══ Input data

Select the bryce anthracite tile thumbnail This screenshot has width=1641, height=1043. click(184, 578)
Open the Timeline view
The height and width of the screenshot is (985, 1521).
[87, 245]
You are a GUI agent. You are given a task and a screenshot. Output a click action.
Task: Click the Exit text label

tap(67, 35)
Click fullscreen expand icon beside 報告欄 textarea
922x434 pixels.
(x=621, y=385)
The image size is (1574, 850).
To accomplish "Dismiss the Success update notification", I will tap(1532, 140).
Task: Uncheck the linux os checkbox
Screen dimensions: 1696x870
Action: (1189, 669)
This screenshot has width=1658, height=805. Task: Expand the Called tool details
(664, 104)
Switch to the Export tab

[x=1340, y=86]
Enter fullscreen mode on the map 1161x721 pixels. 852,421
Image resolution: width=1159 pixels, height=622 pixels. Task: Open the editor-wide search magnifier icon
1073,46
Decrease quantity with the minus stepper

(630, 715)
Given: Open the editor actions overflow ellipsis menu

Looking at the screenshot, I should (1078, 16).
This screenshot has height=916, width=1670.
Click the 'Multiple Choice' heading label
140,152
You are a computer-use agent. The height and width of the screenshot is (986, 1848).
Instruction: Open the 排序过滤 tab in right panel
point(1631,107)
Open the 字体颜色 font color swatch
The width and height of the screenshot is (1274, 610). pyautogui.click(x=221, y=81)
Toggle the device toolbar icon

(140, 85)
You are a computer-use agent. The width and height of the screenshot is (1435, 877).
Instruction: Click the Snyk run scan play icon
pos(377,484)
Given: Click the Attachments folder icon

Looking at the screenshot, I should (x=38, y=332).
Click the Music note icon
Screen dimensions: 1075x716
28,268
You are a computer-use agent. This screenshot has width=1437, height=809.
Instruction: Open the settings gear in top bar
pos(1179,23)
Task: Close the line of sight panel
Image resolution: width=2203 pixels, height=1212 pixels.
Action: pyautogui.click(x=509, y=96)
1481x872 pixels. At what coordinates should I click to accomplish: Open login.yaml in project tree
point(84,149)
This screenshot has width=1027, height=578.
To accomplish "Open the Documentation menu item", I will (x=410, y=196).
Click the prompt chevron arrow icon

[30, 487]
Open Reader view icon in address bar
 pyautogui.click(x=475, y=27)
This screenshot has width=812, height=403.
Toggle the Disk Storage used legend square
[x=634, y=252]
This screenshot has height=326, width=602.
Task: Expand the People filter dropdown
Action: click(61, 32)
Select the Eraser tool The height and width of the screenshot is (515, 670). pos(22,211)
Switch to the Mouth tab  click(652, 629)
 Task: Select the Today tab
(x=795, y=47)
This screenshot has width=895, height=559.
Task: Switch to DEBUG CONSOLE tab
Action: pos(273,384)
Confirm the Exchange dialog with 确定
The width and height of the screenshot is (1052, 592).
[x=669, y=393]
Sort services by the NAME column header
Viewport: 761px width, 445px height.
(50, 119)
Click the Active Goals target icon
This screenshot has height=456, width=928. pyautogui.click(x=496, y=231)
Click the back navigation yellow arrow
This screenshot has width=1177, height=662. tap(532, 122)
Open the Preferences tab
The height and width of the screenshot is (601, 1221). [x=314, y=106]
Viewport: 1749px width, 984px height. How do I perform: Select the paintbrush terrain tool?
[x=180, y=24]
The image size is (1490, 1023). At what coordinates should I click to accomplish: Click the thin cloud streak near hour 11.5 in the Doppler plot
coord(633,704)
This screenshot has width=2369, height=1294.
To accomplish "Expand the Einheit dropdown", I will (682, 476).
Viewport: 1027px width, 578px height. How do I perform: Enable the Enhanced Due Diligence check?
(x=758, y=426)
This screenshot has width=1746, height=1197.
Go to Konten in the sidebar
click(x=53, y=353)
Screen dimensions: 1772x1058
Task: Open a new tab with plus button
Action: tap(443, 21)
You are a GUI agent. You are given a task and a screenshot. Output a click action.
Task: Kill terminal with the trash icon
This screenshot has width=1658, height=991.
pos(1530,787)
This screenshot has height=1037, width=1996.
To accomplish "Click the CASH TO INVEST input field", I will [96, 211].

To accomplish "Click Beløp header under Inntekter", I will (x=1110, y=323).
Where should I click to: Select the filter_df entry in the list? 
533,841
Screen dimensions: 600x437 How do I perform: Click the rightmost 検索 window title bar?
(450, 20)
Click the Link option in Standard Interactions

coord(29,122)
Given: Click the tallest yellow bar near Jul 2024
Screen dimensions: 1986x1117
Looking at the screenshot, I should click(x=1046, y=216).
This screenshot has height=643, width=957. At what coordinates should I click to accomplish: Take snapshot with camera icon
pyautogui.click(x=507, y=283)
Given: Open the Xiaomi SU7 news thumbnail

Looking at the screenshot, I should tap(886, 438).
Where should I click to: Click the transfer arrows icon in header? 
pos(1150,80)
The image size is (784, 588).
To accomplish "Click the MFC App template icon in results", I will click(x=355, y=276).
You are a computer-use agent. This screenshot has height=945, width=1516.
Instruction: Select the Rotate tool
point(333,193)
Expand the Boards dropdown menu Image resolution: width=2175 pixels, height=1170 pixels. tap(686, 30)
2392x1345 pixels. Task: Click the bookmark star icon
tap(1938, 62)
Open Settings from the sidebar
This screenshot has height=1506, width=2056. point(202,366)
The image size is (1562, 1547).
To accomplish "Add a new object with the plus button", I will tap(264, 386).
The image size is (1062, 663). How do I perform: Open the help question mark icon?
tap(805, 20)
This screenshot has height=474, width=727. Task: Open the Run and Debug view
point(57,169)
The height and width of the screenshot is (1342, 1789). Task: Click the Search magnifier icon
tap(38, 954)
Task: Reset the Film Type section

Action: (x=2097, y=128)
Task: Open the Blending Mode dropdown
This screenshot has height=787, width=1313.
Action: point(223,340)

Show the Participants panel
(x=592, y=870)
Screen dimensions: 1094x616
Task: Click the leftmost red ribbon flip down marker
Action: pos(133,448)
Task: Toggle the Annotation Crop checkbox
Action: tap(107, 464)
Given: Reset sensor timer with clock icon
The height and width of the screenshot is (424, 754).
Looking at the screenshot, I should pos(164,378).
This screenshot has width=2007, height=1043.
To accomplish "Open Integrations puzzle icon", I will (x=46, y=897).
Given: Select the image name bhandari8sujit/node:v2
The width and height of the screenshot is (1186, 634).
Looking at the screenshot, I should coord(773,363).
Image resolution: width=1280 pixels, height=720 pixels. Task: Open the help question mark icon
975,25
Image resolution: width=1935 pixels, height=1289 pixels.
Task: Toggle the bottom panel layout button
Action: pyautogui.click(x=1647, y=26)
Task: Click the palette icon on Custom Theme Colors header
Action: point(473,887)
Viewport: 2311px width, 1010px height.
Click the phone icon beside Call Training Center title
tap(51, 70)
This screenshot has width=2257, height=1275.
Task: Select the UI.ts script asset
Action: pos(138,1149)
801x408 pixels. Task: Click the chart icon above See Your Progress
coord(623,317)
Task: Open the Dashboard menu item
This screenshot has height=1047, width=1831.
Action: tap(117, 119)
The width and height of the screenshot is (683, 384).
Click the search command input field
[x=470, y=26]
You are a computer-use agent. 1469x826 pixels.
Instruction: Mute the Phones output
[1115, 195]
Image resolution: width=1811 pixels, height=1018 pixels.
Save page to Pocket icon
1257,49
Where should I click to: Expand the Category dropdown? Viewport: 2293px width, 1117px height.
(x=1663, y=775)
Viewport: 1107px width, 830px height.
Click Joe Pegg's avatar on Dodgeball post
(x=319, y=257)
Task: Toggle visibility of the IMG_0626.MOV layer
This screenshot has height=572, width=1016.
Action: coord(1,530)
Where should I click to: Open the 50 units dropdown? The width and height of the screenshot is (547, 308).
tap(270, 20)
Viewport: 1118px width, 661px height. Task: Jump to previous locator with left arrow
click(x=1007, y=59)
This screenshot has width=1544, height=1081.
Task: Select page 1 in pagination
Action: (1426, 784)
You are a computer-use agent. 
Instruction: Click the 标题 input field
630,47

════

## Instructions to follow
Which lines above include the word "computer"? Show each one.

## Solved problem
You are a computer-use agent. The height and width of the screenshot is (986, 1848).
You are a computer-use agent. The width and height of the screenshot is (1435, 877).
You are a computer-use agent. This screenshot has width=1437, height=809.
You are a computer-use agent. This screenshot has height=945, width=1516.
You are a computer-use agent. 1469x826 pixels.
You are a computer-use agent. 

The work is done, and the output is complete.